Pull out the lines of the listing word for word, starting at its first line and ending at the line containing "[x=27, y=153]". Leave the pictures out of your answer.

Entries for finding words and elements:
------------------------------------------------
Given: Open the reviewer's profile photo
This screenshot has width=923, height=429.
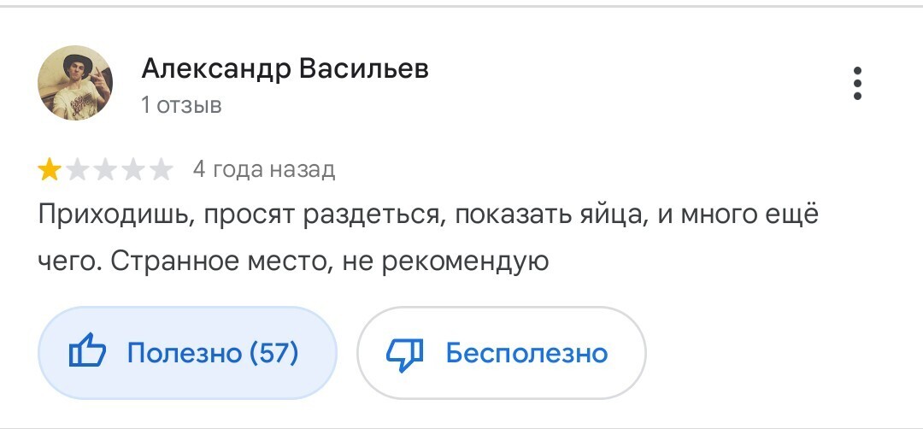Looking at the screenshot, I should pyautogui.click(x=75, y=83).
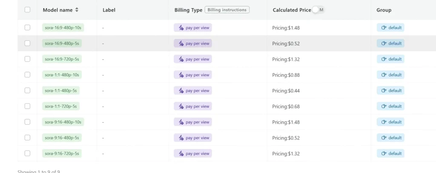Mark the checkbox for sora-9:16-720p-5s
Screen dimensions: 436x173
[x=27, y=153]
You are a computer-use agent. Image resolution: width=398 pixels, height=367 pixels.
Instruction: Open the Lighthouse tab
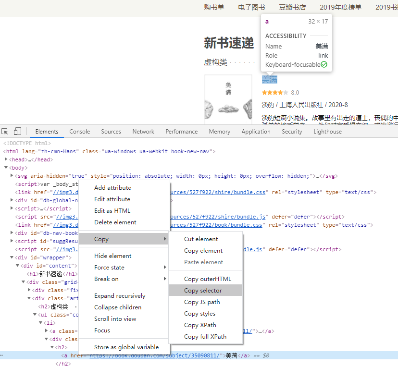click(327, 132)
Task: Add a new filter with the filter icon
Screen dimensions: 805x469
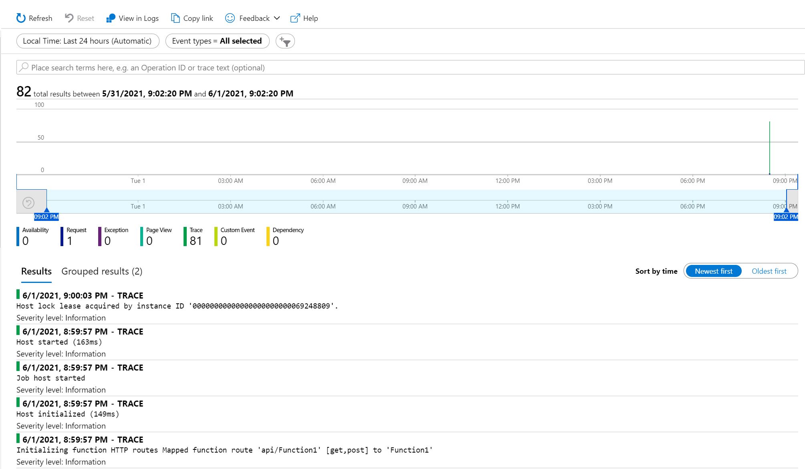Action: (x=285, y=41)
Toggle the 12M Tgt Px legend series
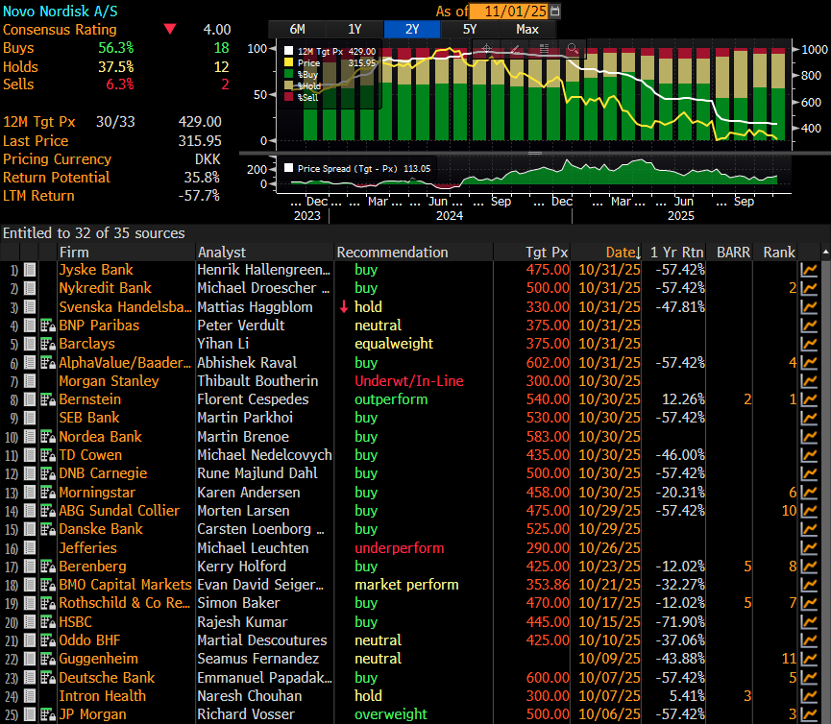The width and height of the screenshot is (831, 724). point(289,51)
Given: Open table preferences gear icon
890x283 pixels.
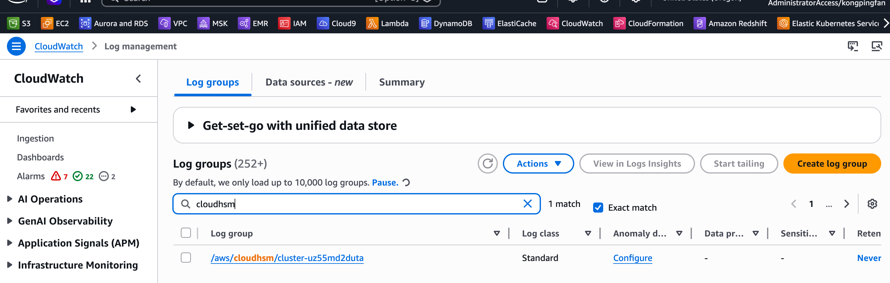Looking at the screenshot, I should click(x=872, y=204).
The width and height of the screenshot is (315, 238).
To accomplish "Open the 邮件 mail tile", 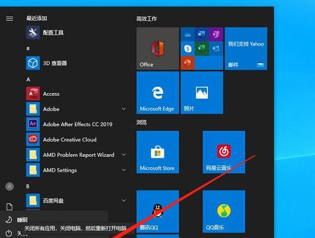I will coord(246,48).
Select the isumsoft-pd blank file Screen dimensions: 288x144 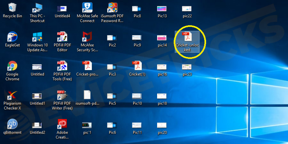(87, 95)
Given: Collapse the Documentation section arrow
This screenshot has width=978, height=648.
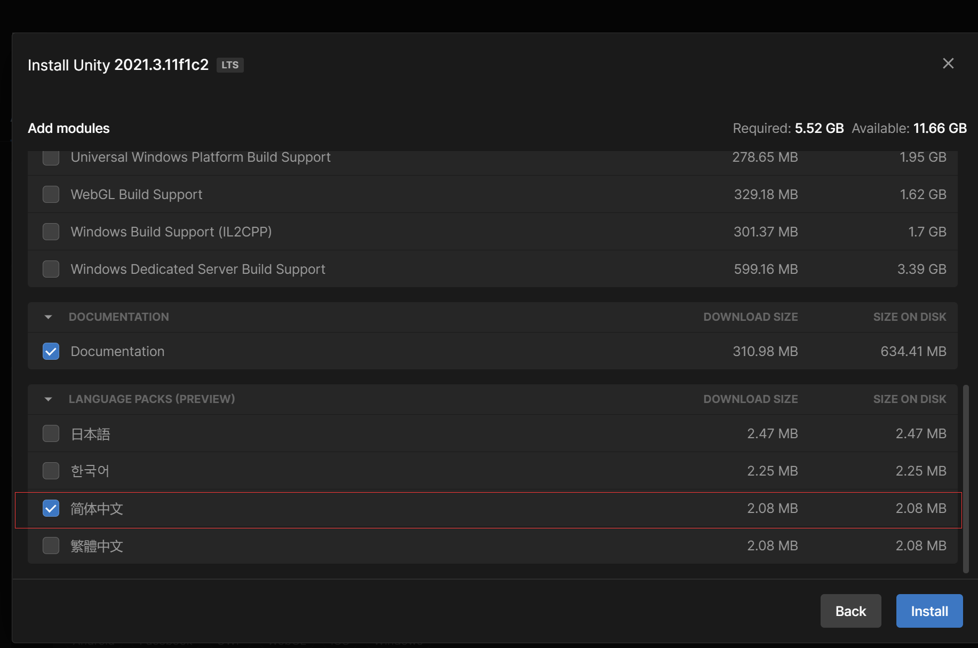Looking at the screenshot, I should click(x=49, y=317).
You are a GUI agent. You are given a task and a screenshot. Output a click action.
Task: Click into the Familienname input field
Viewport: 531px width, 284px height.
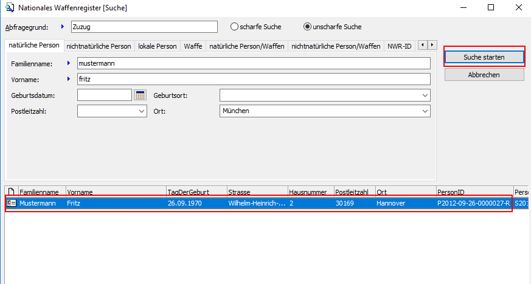252,63
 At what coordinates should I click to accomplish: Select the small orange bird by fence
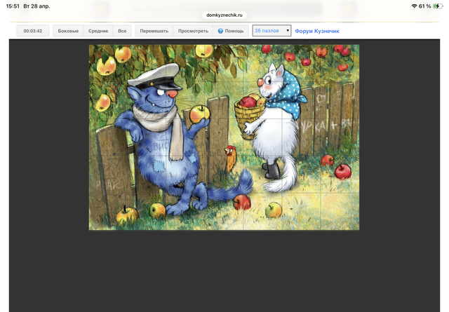tap(229, 151)
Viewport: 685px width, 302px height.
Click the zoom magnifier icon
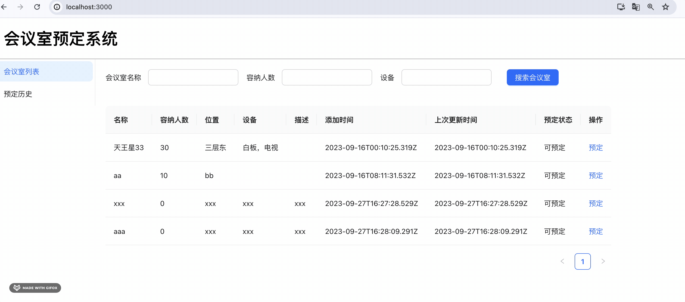[650, 7]
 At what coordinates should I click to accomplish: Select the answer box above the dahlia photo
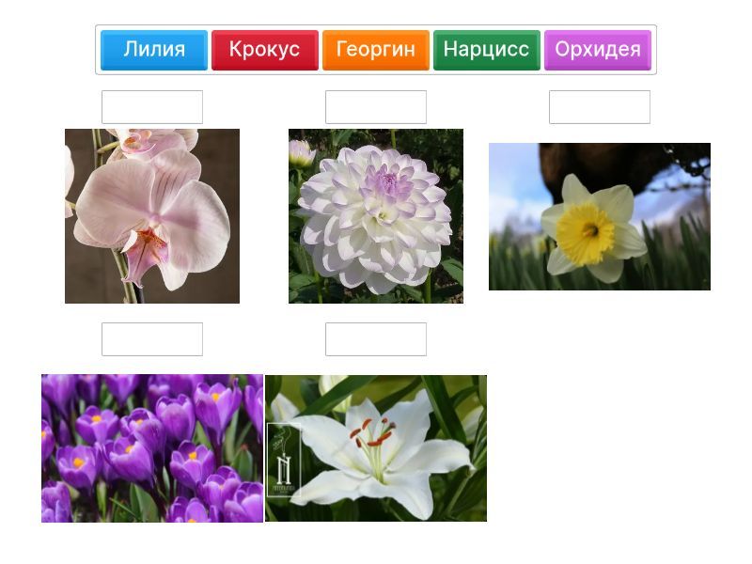[376, 107]
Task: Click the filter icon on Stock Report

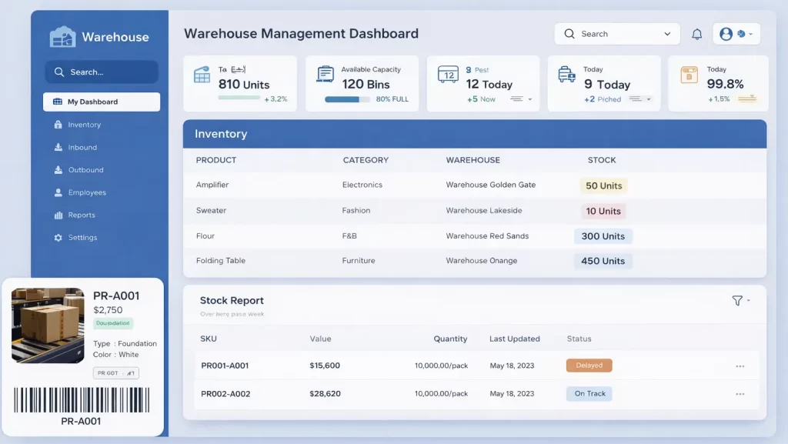Action: point(737,300)
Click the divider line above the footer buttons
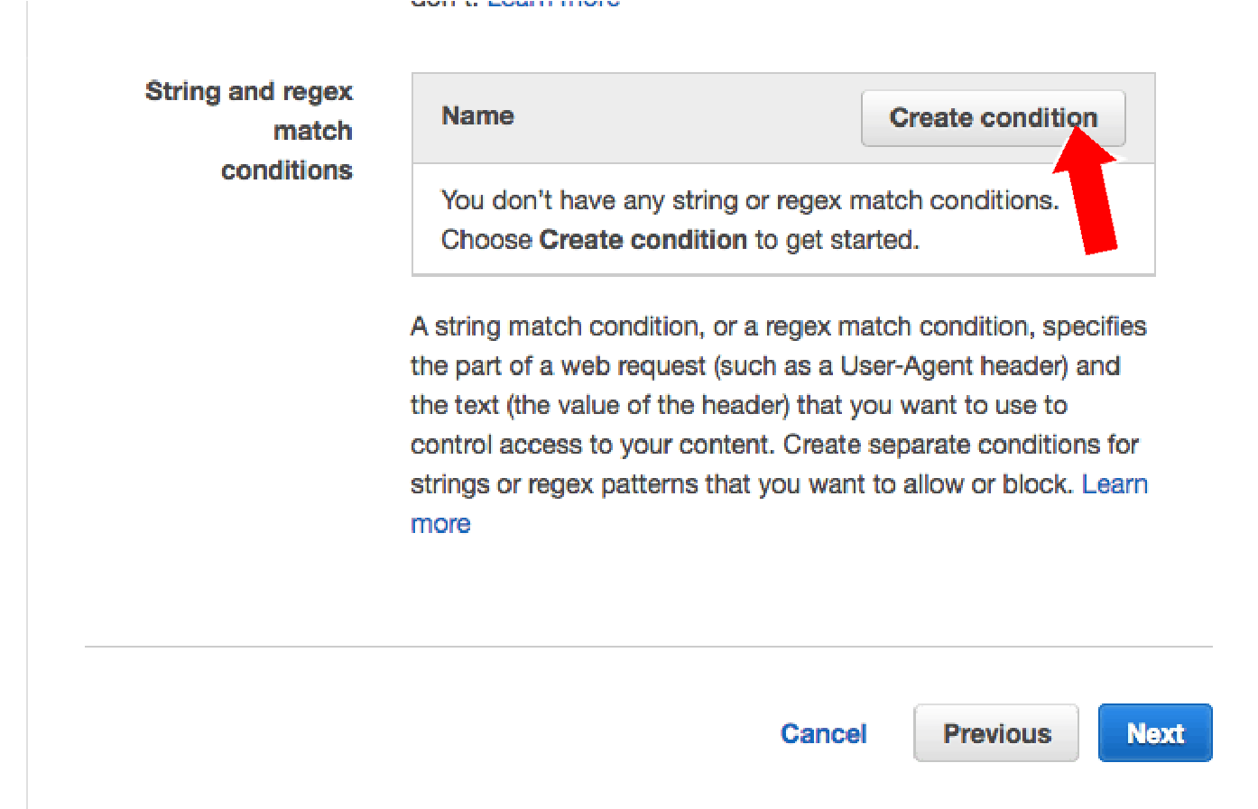Viewport: 1258px width, 809px height. click(649, 647)
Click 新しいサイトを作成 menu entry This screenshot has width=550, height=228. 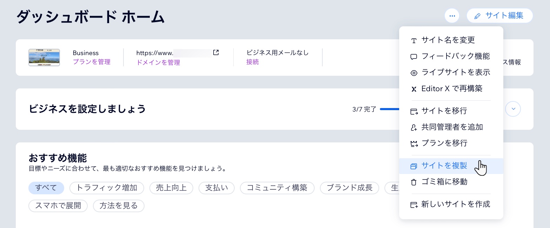pyautogui.click(x=455, y=204)
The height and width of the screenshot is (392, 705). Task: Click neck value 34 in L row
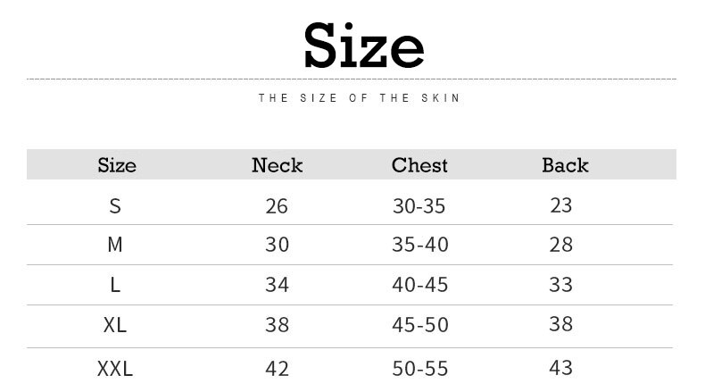click(x=277, y=285)
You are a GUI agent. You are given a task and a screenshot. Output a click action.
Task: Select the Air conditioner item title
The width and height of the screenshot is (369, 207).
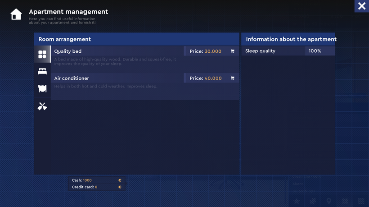[72, 78]
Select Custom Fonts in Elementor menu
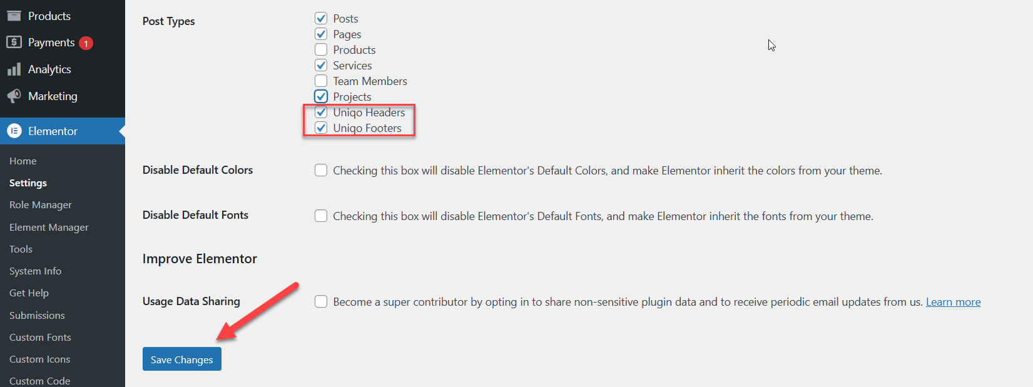The image size is (1033, 387). tap(40, 338)
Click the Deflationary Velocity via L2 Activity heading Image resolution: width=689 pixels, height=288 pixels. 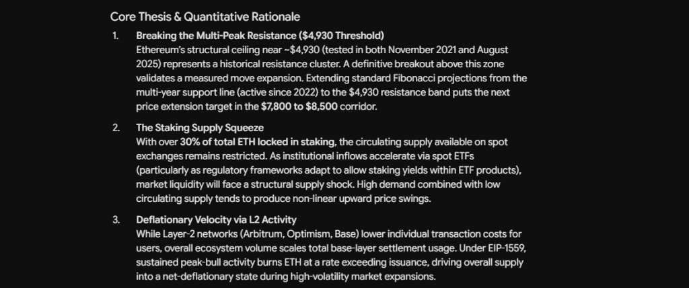tap(216, 220)
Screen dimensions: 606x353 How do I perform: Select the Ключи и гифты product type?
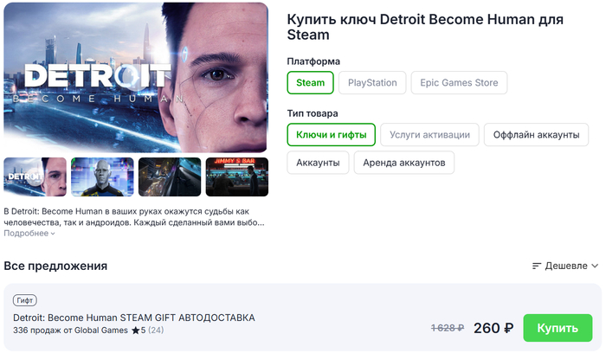[x=332, y=134]
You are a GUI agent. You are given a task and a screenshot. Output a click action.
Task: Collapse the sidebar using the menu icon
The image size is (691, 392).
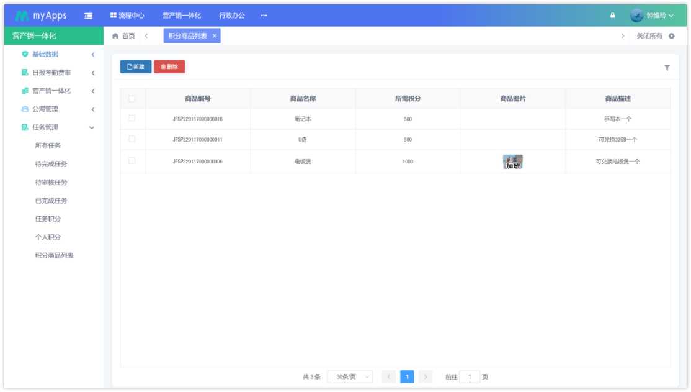tap(87, 15)
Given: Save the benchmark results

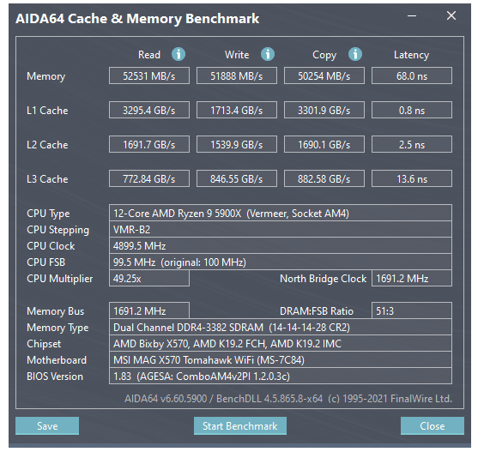Looking at the screenshot, I should [47, 426].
------------------------------------------------
## Worked solution
Given: Open the reviewer's profile photo
This screenshot has width=923, height=429.
Looking at the screenshot, I should pyautogui.click(x=75, y=83).
Mark the checkbox for sora-9:16-720p-5s
Screen dimensions: 436x173
[x=27, y=153]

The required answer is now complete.